▶ Supplied records:
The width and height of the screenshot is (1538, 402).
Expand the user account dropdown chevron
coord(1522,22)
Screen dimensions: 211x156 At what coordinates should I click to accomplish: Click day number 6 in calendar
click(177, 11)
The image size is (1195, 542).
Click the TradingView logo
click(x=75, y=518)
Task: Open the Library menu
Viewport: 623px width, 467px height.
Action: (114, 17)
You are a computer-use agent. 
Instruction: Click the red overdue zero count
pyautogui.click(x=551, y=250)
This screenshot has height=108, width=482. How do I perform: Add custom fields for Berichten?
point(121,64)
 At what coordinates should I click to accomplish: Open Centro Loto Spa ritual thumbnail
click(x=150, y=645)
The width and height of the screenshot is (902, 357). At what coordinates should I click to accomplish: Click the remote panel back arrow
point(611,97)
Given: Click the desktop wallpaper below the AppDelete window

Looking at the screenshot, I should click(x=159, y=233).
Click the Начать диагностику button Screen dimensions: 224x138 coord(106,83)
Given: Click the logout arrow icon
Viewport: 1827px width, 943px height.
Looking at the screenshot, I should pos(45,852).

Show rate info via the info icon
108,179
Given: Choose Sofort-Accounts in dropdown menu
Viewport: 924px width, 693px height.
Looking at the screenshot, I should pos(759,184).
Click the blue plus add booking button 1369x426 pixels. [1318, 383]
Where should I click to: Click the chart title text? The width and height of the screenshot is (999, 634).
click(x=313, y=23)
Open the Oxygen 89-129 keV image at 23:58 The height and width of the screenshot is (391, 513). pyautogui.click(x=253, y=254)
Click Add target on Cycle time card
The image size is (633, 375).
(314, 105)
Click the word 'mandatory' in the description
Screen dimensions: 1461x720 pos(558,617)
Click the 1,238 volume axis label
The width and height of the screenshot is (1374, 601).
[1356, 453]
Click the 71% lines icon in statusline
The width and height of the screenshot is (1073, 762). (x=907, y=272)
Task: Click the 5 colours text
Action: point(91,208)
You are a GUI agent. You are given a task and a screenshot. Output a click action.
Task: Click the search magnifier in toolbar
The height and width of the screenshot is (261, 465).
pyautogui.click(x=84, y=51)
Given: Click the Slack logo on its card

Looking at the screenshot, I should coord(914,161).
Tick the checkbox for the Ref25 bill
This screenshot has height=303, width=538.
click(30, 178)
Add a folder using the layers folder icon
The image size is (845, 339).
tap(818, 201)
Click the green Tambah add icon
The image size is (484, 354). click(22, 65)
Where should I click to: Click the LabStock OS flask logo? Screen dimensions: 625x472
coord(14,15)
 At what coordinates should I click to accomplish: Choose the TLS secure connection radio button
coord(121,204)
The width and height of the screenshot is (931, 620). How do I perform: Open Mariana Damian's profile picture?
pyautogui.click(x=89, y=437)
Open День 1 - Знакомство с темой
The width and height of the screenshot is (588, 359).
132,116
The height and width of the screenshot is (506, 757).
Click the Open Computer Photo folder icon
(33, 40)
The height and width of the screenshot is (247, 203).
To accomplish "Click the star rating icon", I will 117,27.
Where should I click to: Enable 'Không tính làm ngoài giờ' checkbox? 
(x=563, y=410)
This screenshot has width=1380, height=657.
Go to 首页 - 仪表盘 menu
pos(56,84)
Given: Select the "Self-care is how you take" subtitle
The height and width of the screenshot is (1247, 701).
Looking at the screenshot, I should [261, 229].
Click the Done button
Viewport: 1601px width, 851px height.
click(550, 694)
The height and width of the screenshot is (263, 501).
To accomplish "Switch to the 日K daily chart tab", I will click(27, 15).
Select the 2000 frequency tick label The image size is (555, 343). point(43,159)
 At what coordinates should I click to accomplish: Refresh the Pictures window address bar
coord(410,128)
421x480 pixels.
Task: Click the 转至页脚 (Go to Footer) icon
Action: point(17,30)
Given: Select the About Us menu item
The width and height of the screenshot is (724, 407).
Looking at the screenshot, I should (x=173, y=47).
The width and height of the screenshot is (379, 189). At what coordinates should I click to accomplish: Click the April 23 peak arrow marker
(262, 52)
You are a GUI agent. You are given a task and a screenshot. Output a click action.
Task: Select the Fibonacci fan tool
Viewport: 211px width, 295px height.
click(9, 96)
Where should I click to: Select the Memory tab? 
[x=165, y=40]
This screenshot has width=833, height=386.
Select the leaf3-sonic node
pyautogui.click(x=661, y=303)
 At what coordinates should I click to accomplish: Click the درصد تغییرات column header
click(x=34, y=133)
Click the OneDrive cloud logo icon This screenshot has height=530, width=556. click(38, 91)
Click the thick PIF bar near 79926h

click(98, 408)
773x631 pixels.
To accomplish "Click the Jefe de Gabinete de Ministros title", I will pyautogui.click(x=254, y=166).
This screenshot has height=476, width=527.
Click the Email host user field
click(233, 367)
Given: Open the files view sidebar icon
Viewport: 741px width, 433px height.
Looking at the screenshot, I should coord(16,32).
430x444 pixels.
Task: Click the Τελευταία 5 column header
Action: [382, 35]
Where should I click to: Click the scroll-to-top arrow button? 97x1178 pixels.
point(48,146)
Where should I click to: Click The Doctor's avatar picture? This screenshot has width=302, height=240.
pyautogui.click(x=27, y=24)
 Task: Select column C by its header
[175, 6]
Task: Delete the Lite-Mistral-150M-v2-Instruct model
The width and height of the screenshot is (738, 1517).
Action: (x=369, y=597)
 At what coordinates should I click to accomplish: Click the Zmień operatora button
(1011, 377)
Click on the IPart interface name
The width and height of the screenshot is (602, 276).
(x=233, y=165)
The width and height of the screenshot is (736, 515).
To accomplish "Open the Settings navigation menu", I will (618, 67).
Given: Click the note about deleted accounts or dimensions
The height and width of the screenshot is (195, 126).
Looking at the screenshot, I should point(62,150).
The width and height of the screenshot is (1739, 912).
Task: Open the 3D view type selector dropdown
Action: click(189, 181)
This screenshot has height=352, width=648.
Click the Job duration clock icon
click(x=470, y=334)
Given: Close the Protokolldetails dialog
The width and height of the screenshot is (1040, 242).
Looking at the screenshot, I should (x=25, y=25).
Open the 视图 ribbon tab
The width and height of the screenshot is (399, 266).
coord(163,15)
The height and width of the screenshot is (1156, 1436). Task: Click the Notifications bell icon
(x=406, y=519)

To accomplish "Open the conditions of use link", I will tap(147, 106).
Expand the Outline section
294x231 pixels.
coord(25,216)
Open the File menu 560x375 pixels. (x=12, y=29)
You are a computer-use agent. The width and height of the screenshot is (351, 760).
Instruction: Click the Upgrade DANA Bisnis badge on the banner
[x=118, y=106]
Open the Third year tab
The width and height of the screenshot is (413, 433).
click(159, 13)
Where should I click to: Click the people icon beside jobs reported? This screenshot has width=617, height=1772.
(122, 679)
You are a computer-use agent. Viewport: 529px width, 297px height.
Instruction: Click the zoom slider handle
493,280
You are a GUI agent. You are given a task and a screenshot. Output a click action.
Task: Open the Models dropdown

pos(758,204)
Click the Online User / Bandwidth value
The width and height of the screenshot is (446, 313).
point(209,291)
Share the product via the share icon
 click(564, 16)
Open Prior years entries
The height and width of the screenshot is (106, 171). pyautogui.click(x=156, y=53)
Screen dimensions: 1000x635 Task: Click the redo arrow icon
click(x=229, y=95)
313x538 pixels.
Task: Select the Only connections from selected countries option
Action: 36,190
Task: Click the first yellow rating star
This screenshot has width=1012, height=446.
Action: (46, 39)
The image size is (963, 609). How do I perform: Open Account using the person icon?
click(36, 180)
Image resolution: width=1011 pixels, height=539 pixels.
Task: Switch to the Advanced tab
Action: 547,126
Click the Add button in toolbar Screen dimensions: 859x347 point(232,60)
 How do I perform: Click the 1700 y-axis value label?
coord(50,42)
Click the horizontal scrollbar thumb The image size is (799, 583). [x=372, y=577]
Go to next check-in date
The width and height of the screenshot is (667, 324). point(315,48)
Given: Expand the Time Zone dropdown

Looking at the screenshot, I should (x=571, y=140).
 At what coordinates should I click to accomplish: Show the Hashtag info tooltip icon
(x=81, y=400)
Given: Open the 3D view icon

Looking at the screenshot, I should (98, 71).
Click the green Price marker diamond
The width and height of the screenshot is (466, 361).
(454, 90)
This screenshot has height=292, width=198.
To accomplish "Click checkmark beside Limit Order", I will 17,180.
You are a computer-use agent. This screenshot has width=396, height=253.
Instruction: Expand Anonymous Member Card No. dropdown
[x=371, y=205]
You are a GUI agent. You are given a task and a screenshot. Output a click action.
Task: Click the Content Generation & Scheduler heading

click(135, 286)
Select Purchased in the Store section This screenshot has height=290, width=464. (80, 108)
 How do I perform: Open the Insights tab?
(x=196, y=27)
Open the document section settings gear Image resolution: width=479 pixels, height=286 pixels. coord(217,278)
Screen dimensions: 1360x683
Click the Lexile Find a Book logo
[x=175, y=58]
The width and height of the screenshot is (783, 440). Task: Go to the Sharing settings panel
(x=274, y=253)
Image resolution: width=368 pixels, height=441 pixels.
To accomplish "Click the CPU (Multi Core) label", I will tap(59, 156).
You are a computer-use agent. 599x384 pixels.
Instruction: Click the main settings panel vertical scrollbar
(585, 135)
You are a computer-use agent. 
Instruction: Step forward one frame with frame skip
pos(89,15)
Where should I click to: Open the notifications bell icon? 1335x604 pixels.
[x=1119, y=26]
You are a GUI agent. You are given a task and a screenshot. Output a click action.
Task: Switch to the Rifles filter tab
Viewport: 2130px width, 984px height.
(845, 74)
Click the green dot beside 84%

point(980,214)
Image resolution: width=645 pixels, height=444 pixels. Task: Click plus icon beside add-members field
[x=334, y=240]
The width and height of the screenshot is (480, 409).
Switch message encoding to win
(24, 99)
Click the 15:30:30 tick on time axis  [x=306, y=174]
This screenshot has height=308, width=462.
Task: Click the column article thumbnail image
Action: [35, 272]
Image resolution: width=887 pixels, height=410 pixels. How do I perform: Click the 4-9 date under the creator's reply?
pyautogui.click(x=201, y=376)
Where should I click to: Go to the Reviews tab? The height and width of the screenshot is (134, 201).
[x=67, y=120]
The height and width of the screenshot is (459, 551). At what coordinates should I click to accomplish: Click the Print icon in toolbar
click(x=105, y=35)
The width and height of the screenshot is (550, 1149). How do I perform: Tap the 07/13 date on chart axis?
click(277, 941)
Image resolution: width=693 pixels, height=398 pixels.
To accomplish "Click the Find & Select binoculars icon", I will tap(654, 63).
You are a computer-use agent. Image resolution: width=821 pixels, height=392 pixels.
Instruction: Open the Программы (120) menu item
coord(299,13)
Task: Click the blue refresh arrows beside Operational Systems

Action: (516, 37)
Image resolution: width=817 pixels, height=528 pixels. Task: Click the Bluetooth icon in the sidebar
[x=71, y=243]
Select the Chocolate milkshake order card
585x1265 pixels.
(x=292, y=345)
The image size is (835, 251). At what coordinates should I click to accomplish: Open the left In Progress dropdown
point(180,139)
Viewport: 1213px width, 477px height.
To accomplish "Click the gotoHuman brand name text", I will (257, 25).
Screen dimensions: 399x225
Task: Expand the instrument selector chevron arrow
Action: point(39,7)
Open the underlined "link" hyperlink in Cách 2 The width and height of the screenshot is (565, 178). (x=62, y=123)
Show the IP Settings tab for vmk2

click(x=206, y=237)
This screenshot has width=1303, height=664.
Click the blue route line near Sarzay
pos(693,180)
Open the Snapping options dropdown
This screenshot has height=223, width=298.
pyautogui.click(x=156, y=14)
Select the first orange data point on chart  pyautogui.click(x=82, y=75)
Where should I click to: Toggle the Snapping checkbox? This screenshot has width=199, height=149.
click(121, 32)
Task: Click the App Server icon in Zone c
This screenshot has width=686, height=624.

▶ Exercise brief: On how many lines of the listing does the string "rating" appear? Only the number should be given.

▶ Result for this exercise: 2